Books – The Name of the Wind

“I was brilliant. Not just your run-of-the-mill brilliance either. I was extraordinarily brilliant.”

Patrick Rothfuss has written an astounding debut that I cannot unequivocally recommend. Well, that’s not strictly true. I can, but it’s clear why, despite its assured place in the modern canon, it’s divisive.

It’s easy to see why the book is captivating. There is good, rich prose and some wonderful verse (I was surprised how much my enjoyment of the snippets of verse made to my overall enjoyment of the novel, I found it very enriching). Where he chooses to detail the world, it’s as satisfyingly heavy as the great iron bar used to stove in the head of a man possessed in that essential staple of fantasy, the bar of an inn. The worldbuilding is much in evidence in the fascinating and well-worked-in exposition that illuminates some of that world’s myths and history and it’s also in the details of conversations and events; the research is evident and grounds the immediate surroundings and moment to moment of the story beautifully.

The book’s great achievement however, complete with some sour wrinkles in the execution, is its protagonist, Kvothe. Fittingly, for a narrative in which Kvothe is telling the story of his life to a chronicler in said inn, one in which he readily and confidently confirms his prodigious brilliance and wit, the novel proceeds, in taking us through his early life, to demonstrate those qualities overtly and frequently. Kvothe’s first memories are as a boy in a travelling group of players. Not just any players of course, the best, and his parents are loving, brilliant and generally perfect. His first mentor, that stirs in him a desire for knowledge and in particular the knowledge of the book’s title, is agreeably stern and affectionate and plays the wizened old master trope to a tee. Surprise surprise.

After a great tragedy, involving, yep, the darkest and most famous of antagonists this prodigy could possibly be set against, he finds himself living rough as a street urchin for three years, a meal away from starvation, a step away from a beating, until a storyteller brings the pain of his past back to him and he resolves to go to university to learn more about the dark nature of his antagonists and the name of the wind.
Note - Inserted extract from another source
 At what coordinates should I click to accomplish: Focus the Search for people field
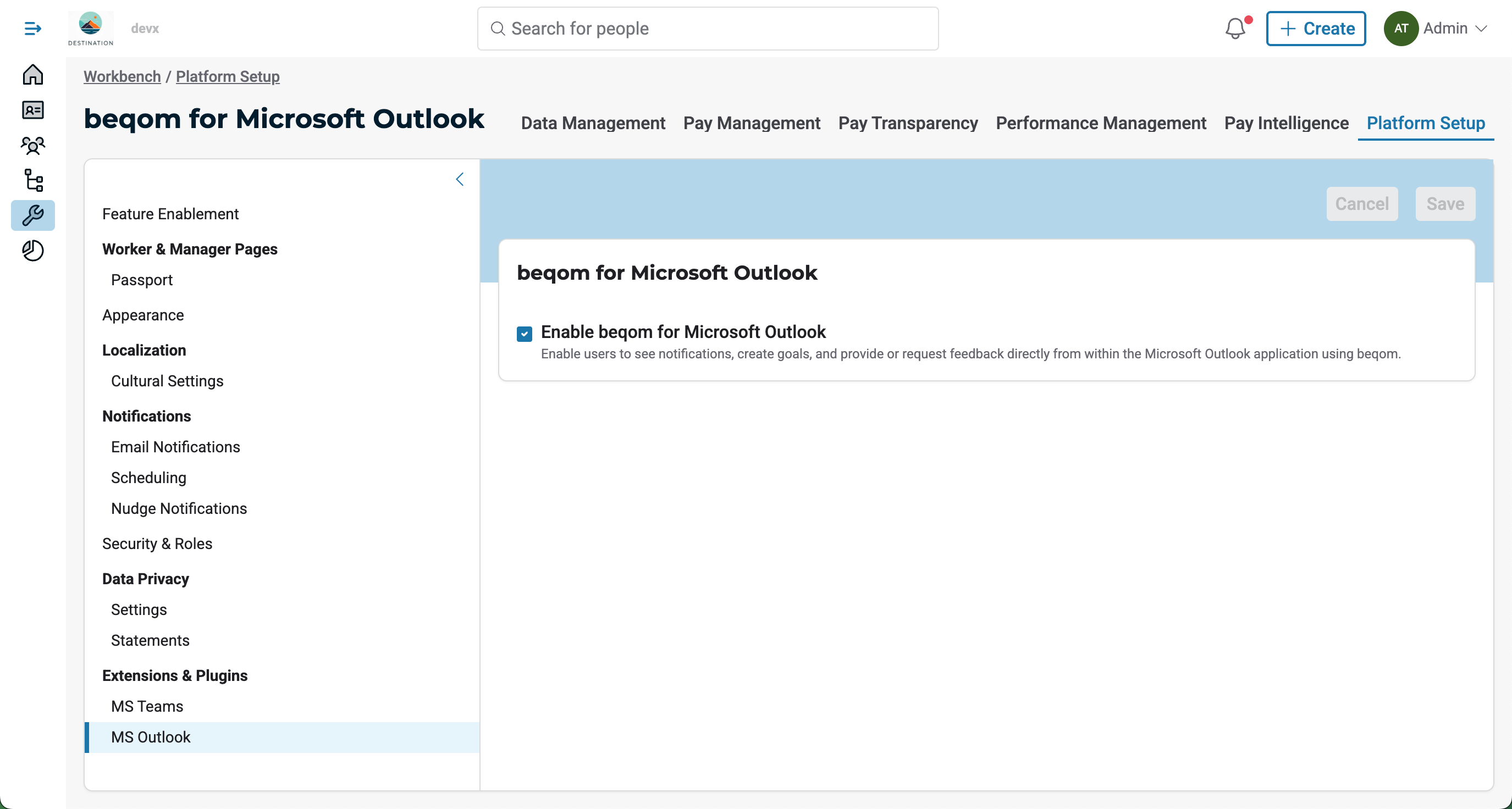(x=707, y=28)
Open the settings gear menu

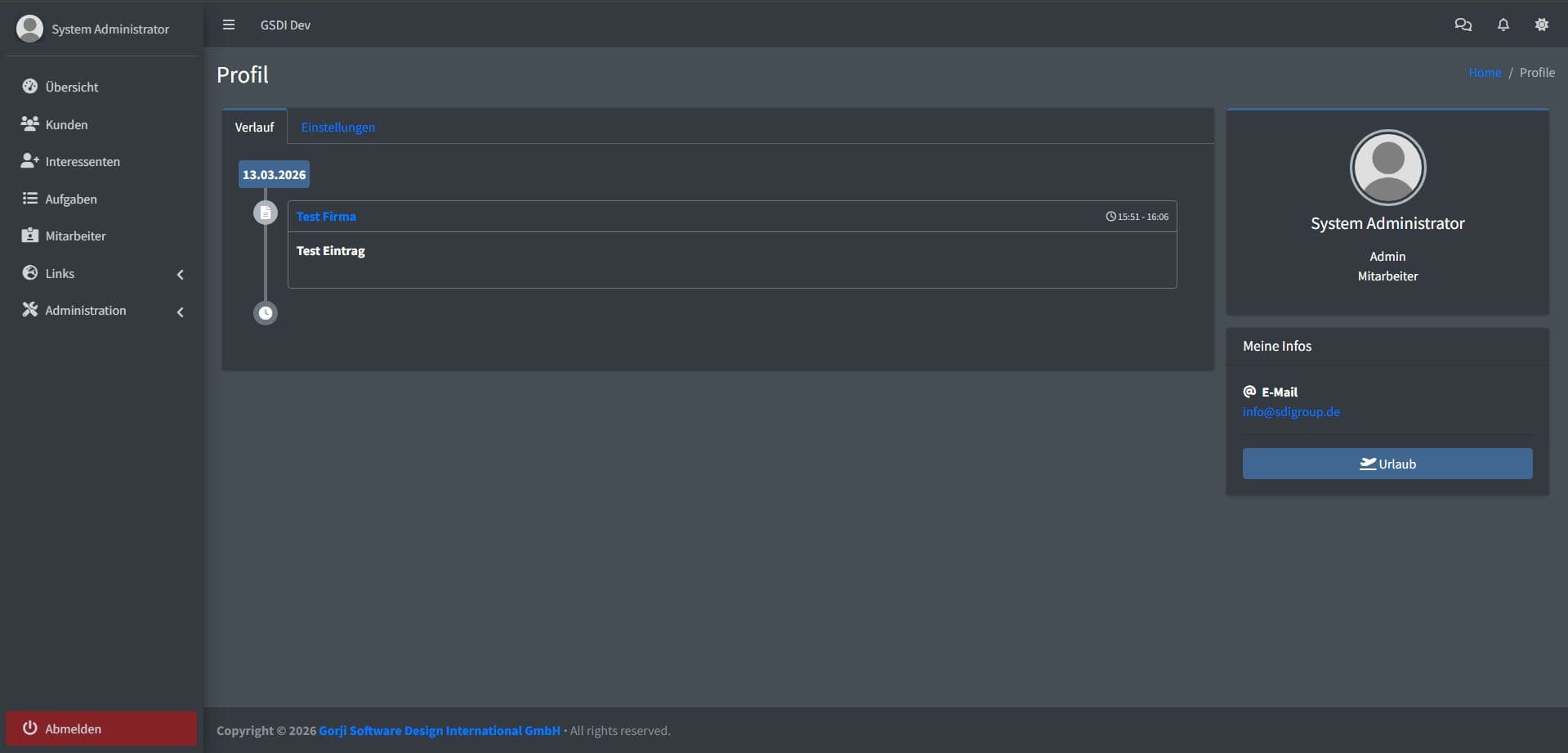pos(1542,25)
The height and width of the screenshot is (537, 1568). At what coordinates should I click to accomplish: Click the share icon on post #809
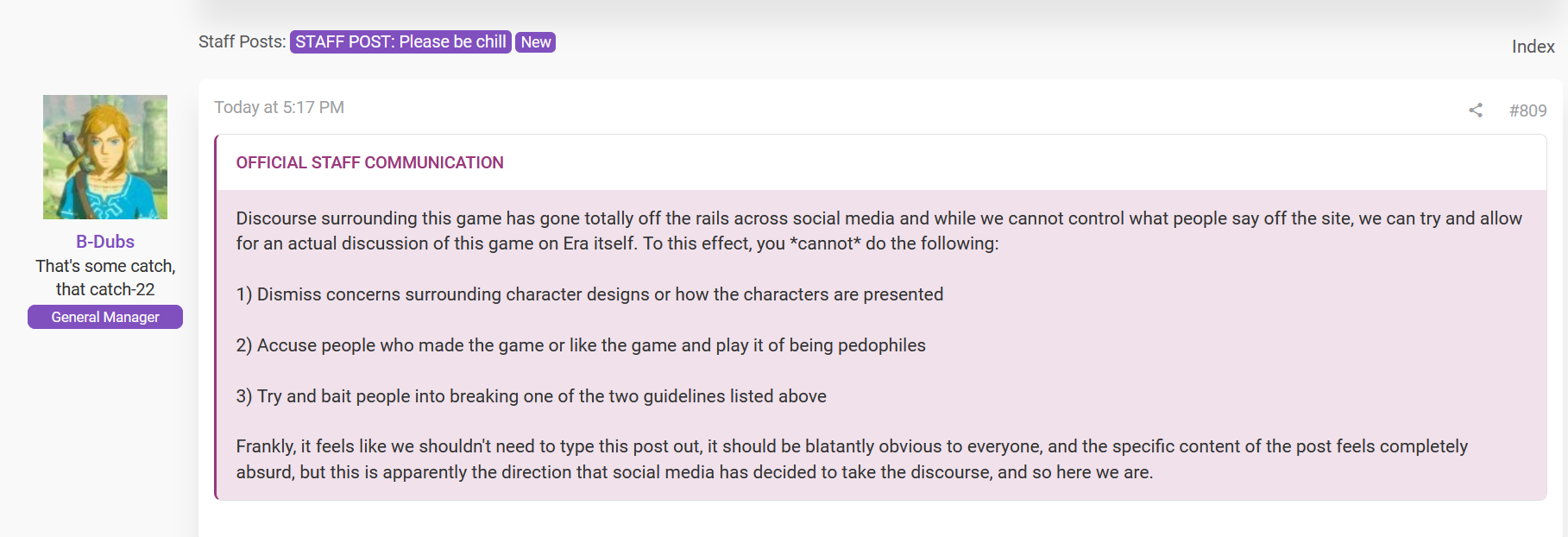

He endures a desperately hard life, gets streetwise and in university gets into various scrapes with some new enemies that he, invariably at some cost of course, wins with flair. He’s brilliant with the lute, a sharp wordsmith, an honourable friend, chaste to the point of distraction, useless with women (except when rescuing them or leaving them to go off and spare them any danger), excellent at logic and argument, and there is the hint that he is, somehow, ‘special’ or gifted. All by the time he’s fifteen. The particular strength here is in how Kvothe recounts his encounters with women. It’s the right level of awkwardness, jealousy and pompousness, coupled (the sour wrinkles) with some uncharacteristic levels of maturity.

Rothfuss creates this narrator masterfully, because Kvothe is at times insufferable to follow. I have to believe that the author’s intention wasn’t to succeed in getting us to like and root for Kvothe, for the moments of genuine anguish are more tell than show, the grief is kept off the page at some moments, Kvothe requesting that things be left unsaid. At other times, he just tells us he is weeping, employing flowery prose to better express his grief. It fits with the idea that the storyteller is guiding us to sympathy, but isn’t quite capable of grasping it. I wonder if Kvothe is on the autistic spectrum, but I’d need to go back through the novel to put meat on those bones, so it’s a passing observation but some of the checkboxes could be ticked in light of the above interpretation of Kvothe’s character.

The friends he makes in university are the good jolly loyal types, but they have no depth, I cannot picture them now. Again, this fits with the dominant ego, one not paraded but lived, in the nature of the prose and choice of where to put the ‘camera’ so to speak when Kvothe is doing the re-telling.

So, Rothfuss gives us a novel that’s told by a storyteller idealising his story, perhaps unconsciously. But the inversion of tropes, such as the tree-eating dragon, lend weight to my view that in giving us a most entertainingly unreliable and perhaps narcissistic narrator, Rothfuss is a “postmodern” fantasist of the first order precisely because I cannot be sure anything I’ve said so far is right.

A work of art that invites the reader to draw their own conclusions about the artist’s intentions is a very rare and worthwhile thing in the fantasy genre. For a debut, that’s marvellous!

But whether you’ll enjoy this book or not depends on how important it is to you that you can root wholesale for the protagonist over admiring authorial ingenuity.